** Opening THE RECORDS block **
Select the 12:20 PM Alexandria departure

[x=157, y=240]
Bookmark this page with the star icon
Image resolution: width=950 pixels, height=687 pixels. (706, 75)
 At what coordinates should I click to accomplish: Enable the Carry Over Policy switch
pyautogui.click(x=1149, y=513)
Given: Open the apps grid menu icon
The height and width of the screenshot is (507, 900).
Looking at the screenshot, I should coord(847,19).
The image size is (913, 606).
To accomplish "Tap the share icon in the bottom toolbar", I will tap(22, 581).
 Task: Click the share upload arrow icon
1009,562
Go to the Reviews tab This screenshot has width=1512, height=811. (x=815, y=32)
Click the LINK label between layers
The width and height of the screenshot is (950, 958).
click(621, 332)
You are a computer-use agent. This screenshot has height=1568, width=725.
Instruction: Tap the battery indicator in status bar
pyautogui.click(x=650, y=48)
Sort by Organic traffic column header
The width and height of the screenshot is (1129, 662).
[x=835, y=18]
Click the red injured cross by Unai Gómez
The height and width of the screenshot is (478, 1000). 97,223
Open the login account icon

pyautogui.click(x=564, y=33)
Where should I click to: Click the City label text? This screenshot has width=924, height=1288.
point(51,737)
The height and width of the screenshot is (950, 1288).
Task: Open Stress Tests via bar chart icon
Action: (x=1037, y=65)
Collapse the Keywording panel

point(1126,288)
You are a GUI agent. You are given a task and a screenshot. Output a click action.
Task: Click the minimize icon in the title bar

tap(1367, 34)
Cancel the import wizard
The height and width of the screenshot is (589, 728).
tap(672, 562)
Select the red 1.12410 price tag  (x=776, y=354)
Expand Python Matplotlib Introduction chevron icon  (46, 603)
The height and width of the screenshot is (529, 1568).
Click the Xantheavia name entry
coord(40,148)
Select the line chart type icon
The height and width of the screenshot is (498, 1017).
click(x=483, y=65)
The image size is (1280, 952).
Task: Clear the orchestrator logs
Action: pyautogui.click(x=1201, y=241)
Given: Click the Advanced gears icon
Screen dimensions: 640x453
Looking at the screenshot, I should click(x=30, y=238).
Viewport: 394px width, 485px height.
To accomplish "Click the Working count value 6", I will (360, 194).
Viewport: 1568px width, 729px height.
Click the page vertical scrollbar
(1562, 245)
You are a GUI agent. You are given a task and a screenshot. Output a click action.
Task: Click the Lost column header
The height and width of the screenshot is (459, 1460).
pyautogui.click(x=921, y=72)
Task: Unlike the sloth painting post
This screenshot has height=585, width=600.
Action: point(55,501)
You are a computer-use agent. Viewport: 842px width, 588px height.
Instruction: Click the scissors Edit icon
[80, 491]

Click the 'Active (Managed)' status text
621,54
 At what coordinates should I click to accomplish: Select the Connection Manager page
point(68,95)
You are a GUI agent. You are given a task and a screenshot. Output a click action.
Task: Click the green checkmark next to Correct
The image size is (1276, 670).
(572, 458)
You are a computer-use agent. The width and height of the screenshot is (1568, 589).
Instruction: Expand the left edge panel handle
** Closing THE RECORDS block **
— TASK TO COMPLETE —
Can you restate every record above word for word?

— TASK RESULT —
Select the 12:20 PM Alexandria departure

[x=157, y=240]
Bookmark this page with the star icon
Image resolution: width=950 pixels, height=687 pixels. (706, 75)
 At what coordinates should I click to accomplish: Enable the Carry Over Policy switch
pyautogui.click(x=1149, y=513)
Given: Open the apps grid menu icon
The height and width of the screenshot is (507, 900).
Looking at the screenshot, I should coord(847,19).
The image size is (913, 606).
To accomplish "Tap the share icon in the bottom toolbar", I will tap(22, 581).
 Task: Click the share upload arrow icon
1009,562
Go to the Reviews tab This screenshot has width=1512, height=811. (x=815, y=32)
Click the LINK label between layers
The width and height of the screenshot is (950, 958).
click(621, 332)
You are a computer-use agent. This screenshot has height=1568, width=725.
Instruction: Tap the battery indicator in status bar
pyautogui.click(x=650, y=48)
Sort by Organic traffic column header
The width and height of the screenshot is (1129, 662).
[x=835, y=18]
Click the red injured cross by Unai Gómez
The height and width of the screenshot is (478, 1000). 97,223
Open the login account icon

pyautogui.click(x=564, y=33)
Where should I click to: Click the City label text? This screenshot has width=924, height=1288.
point(51,737)
The height and width of the screenshot is (950, 1288).
Task: Open Stress Tests via bar chart icon
Action: (x=1037, y=65)
Collapse the Keywording panel

point(1126,288)
You are a GUI agent. You are given a task and a screenshot. Output a click action.
Task: Click the minimize icon in the title bar

tap(1367, 34)
Cancel the import wizard
The height and width of the screenshot is (589, 728).
tap(672, 562)
Select the red 1.12410 price tag  (x=776, y=354)
Expand Python Matplotlib Introduction chevron icon  (46, 603)
The height and width of the screenshot is (529, 1568).
Click the Xantheavia name entry
coord(40,148)
Select the line chart type icon
The height and width of the screenshot is (498, 1017).
click(x=483, y=65)
The image size is (1280, 952).
Task: Clear the orchestrator logs
Action: pyautogui.click(x=1201, y=241)
Given: Click the Advanced gears icon
Screen dimensions: 640x453
Looking at the screenshot, I should click(x=30, y=238).
Viewport: 394px width, 485px height.
To accomplish "Click the Working count value 6", I will (360, 194).
Viewport: 1568px width, 729px height.
Click the page vertical scrollbar
(1562, 245)
You are a GUI agent. You are given a task and a screenshot. Output a click action.
Task: Click the Lost column header
The height and width of the screenshot is (459, 1460).
pyautogui.click(x=921, y=72)
Task: Unlike the sloth painting post
This screenshot has height=585, width=600.
Action: point(55,501)
You are a computer-use agent. Viewport: 842px width, 588px height.
Instruction: Click the scissors Edit icon
[80, 491]

Click the 'Active (Managed)' status text
621,54
 At what coordinates should I click to accomplish: Select the Connection Manager page
point(68,95)
You are a GUI agent. You are given a task and a screenshot. Output a click action.
Task: Click the green checkmark next to Correct
The image size is (1276, 670).
(572, 458)
You are a computer-use agent. The width and height of the screenshot is (1568, 589).
Instruction: Expand the left edge panel handle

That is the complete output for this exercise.